Chapitre 2

Vesper

Je n’ai pas pu retenir le rire qui m’est monté à la gorge. La montre était vraie, oui — douloureusement, banalement vraie. Ce matin-là, j’avais été attirée par elle à cause de l’éclat de tous ces diamants, mes instincts de fée chantant de désir avant même que je voie ce que j’étais en train de voler.

Mais une fois que je l’avais vraiment examinée à la lumière du jour, la déception s’était abattue sur moi comme une vague glacée. Des diamants de laboratoire, tous, sans exception. Parfaits, chers, totalement dénués d’âme. Le maire aurait aussi bien pu porter de la zircone cubique, tant ces pierres étaient vides de magie. C’était l’équivalent, en bijou, d’un lot de consolation — techniquement précieux, spirituellement sans valeur.

« Crois-moi ou non, ai-je lancé par-dessus mon épaule en poussant la porte du bar. C’est ton choix.
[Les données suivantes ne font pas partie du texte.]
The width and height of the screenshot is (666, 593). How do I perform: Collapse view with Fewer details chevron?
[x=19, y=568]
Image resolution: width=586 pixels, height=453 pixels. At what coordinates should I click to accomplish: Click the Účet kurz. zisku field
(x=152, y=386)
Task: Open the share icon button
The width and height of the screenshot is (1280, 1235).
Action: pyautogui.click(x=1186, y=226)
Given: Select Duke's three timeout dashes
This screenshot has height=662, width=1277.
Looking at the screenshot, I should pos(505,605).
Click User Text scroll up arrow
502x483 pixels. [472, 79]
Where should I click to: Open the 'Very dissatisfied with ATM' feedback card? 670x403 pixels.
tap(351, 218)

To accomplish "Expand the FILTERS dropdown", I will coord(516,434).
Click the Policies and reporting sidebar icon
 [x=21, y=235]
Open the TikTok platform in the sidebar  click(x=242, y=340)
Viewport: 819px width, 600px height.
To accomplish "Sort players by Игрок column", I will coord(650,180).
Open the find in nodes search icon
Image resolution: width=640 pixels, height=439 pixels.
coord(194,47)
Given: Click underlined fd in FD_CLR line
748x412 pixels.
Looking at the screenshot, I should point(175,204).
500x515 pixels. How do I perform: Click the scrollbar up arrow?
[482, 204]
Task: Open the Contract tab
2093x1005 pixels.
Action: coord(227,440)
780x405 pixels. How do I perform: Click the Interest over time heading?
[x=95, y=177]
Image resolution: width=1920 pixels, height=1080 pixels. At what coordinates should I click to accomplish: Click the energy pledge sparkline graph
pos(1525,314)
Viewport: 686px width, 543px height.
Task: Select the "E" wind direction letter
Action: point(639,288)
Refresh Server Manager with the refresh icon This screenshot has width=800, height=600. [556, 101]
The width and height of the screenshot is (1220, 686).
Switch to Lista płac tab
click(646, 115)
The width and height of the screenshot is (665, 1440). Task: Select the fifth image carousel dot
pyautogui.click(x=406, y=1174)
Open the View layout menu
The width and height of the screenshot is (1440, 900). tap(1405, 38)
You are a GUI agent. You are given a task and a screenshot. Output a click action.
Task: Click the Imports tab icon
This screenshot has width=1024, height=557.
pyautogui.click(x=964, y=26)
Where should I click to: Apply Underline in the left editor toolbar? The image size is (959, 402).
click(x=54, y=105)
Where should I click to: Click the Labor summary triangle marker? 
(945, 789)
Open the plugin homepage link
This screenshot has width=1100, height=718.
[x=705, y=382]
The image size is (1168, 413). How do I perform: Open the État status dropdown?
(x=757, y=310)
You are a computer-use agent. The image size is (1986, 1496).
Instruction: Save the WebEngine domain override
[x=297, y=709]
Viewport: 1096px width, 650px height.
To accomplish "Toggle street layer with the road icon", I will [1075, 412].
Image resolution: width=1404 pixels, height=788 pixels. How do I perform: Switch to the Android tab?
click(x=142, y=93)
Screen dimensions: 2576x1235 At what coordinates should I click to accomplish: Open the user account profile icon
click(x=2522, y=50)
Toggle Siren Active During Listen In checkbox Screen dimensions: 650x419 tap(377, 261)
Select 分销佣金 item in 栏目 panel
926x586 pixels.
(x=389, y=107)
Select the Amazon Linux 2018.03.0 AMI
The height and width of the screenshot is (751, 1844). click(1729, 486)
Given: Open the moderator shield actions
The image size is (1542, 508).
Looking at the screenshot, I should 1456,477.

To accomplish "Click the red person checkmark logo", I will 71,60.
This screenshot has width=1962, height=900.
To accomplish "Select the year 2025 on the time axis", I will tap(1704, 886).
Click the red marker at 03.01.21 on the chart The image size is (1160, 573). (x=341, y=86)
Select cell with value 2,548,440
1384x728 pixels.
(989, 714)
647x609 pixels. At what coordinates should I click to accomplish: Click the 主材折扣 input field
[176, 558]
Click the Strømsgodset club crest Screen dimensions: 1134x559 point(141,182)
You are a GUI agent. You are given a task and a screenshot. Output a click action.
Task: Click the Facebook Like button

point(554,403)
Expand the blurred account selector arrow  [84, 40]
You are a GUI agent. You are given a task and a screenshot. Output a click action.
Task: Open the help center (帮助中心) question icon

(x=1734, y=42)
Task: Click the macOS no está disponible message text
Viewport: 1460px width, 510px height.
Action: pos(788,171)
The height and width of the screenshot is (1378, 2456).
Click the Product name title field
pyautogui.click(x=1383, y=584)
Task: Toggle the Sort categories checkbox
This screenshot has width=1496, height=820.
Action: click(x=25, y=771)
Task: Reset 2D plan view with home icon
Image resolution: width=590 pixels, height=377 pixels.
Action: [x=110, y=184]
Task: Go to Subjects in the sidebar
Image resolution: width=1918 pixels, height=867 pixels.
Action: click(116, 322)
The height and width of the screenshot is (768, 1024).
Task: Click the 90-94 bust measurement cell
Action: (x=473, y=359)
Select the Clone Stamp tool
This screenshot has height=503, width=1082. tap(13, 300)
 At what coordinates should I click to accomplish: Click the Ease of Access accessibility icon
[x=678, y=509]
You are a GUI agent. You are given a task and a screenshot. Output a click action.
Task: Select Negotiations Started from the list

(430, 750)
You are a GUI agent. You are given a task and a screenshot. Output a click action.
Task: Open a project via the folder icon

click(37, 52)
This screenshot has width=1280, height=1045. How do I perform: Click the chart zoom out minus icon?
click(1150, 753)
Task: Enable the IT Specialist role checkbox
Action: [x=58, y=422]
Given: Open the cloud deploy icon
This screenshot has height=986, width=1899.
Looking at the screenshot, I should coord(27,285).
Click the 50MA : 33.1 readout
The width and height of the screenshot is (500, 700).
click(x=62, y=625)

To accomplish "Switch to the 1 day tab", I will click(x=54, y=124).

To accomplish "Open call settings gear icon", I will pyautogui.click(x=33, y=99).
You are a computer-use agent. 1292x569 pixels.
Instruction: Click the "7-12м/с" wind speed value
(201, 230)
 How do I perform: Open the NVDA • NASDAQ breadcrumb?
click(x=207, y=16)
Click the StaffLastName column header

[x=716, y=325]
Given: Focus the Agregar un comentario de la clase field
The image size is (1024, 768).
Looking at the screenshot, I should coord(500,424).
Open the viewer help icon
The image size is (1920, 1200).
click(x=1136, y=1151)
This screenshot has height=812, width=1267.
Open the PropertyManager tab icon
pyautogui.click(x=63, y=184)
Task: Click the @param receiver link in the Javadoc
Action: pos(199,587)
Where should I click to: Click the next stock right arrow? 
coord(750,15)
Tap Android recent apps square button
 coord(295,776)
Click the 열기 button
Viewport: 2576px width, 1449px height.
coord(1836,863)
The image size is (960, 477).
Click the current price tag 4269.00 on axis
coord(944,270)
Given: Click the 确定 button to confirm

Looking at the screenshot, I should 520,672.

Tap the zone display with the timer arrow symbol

Mais si c’est VRAI, tu ferais peut-être mieux d’y réfléchir à deux fois avant de me le rendre. »

Il est resté là, figé dans son hésitation, la montre serrée dans sa main comme si elle risquait d’exploser. « Attends ! ATTENDS ! Je la fais expertiser tout de putain de suite ! Si tu mens — »

Mais j’étais déjà à l’intérieur, la porte se refermant derrière moi et coupant court à ses menaces. La musique lourde de basses du Moonlit Menagerie m’a enveloppée comme une étreinte familière, et j’ai senti la tension de la journée commencer enfin à se dissiper de mes épaules. Cet endroit, avec tout son chaos magnifique et son étrangeté assumée, était ce qui se rapprochait le plus d’un foyer que j’aie jamais connu.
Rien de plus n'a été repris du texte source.